Fr. C’s Handy Guide to Getting an Exorcism!

5 Dec

My Resident Evil trilopost continues to get a strong response from people, many of whom are interested in investigating the possibility of a demonic presence in their lives. I was talking with “Father Cornelius” recently about this, and he helped me put together the following guide:

Fr. C’s Handy Guide to Getting an Exorcism

† Who do I talk to in my diocese about this? The chief exorcist in every diocese is…pause for effect, raise eyebrows, lean forward…the bishop! He’s really the guy who handles exorcisms, using the power and authority passed along to him by all the bishops before him in a super-long-rosary-bead-strand of bishops stretching all the way back to the apostles, who got it from Jesus Christ himself. But, let’s face it: bishops have a lot to do. So, they delegate that responsibility to one particular priest who acts as the lead exorcist for the diocese.
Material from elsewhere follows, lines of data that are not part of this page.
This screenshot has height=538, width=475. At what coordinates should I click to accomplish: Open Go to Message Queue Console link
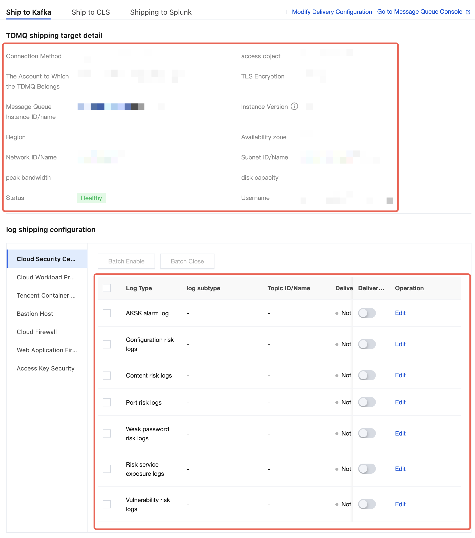tap(420, 12)
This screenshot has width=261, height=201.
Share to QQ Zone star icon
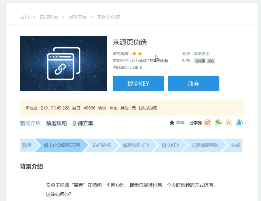click(229, 123)
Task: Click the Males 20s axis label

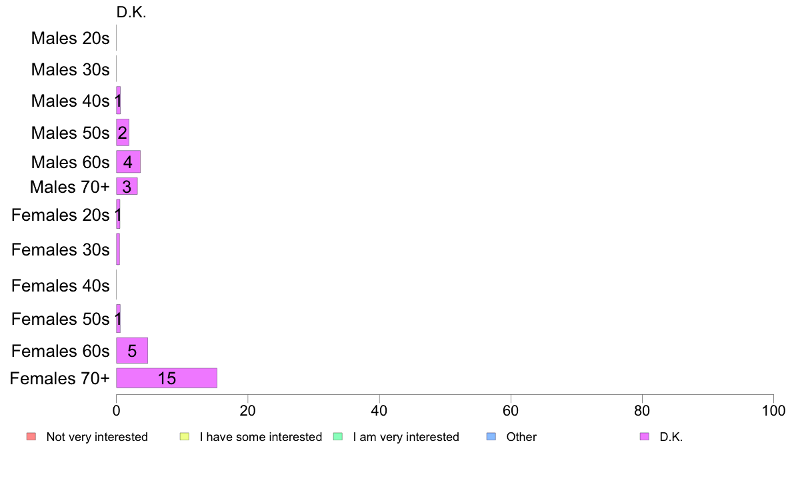Action: coord(70,38)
† So, where do I find him? Exorcists do not advertise. They prefer not to have everyone knowing who they are and what they do. Why? Reason # 1: people would be pounding on the door all day, calling on the phone, hanging off the windowsills, sending them devil-grams, skywriting, whatever, all kinds of nosy, talkative, interruptive, baloney-filled people who lack lives. Or people who work for the secular media who would love to take the opportunity to scoff at the Catholic Church. Reason # 2: the Devil is constantly looking for ways to harass Exorcists. Fr. Cornelius already has to deal with enough of that, and I’m sure plenty of other Exorcists can say the same. They would rather not have to be bothered by people who may unwittingly be pawns of the Devil coming around and working mischief.

"An Exor-hootily-what?"

“An Exor-hootily-what?”

† Got it! But wait…you didn’t answer the question. Where do I find him? Go to the chancery—the bishop’s office—in your diocese. Ahhhh, I can already feel the warm ire of chancery staff members everywhere, cursing me for advising people to bum-rush the chancery! But there’s no other answer. There is no hotline (that I know of), no Directory of Exorcists (for all the reasons listed above). Just go to the chancery, and ask to speak with the exorcist for the diocese.
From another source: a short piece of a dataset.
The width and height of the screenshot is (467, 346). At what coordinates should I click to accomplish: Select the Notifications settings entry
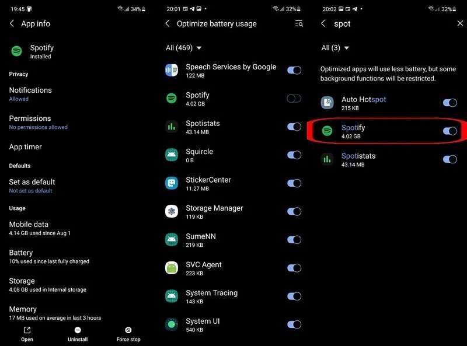point(30,90)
† Are you crapping me positive? There is no way I’m going down to the chancery and telling some 78-year old secretary who looks like a Gary Larson cartoon (pictured left) that I would like to see an Exorcist. Touché, mon ami. Then just ask to see a priest. You’ll probably have to schedule something. That’s cool. Be persistent.

† What do I say when I finally get to talk to a priest? You tell him your concerns. Don’t hem-and-haw—just tell him. Say “Father, I suspect that I am being harassed on some level by evil spirits, and I would like to see the diocesan Exorcist about it.” Let him interview you—and, you might as well know, he will (in the nicest possible way) be looking for any signs that you may have some kind of purely natural mental illness. You can’t blame him for that—sometimes mental illness is all it is, and the care you need is that of a mental illness specialist, not an exorcist.

† This makes me uncomfortable. What if he tells someone? I don’t think I can do this. Yes, you can! If it helps, before you begin talking to the priest, tell him that you would like for the conversation to be under the seal of Confession. He will not be allowed to share anything you reveal.

† What if he just starts busting out with an Exorcism, and I’m not ready, and I get freaked out? It’s just too weird! No Exorcist is just going to start blasting you like that. There will be a very calm interview first, as I indicated. He’ll be looking for signs that you do not need an exorcism. As things progress, he may simply do some Prayers of Deliverance over you—not a full-on Exorcism, but exorcistic prayers that are especially powerful because they will be coming from a validly ordained Catholic priest. That may, in fact, get the job done—some evil spirits will vacate the premises due simply to that. Wouldn’t that be nice? Afterwards, you’ll take a break, schedule another appointment, and when you go back to see him you’ll hopefully know if it was sufficient.

† What if I go the chancery and find nobody who will help? What if even the bishop refuses to take me seriously? It’s possible. We live in a materialistic, atheistic time, when the spiritual is badly neglected by many. If push comes to shove, take a trip to the neighboring diocese. Go to their chancery, and their bishop. Eventually, you’re going to meet a Catholic bishop or priest who will help. Remember that Pope Benedict himself is very much on the case here. Since 2009, he has urged a greater exorcist presence in all dioceses, along with increased training for exorcists. Now’s the time!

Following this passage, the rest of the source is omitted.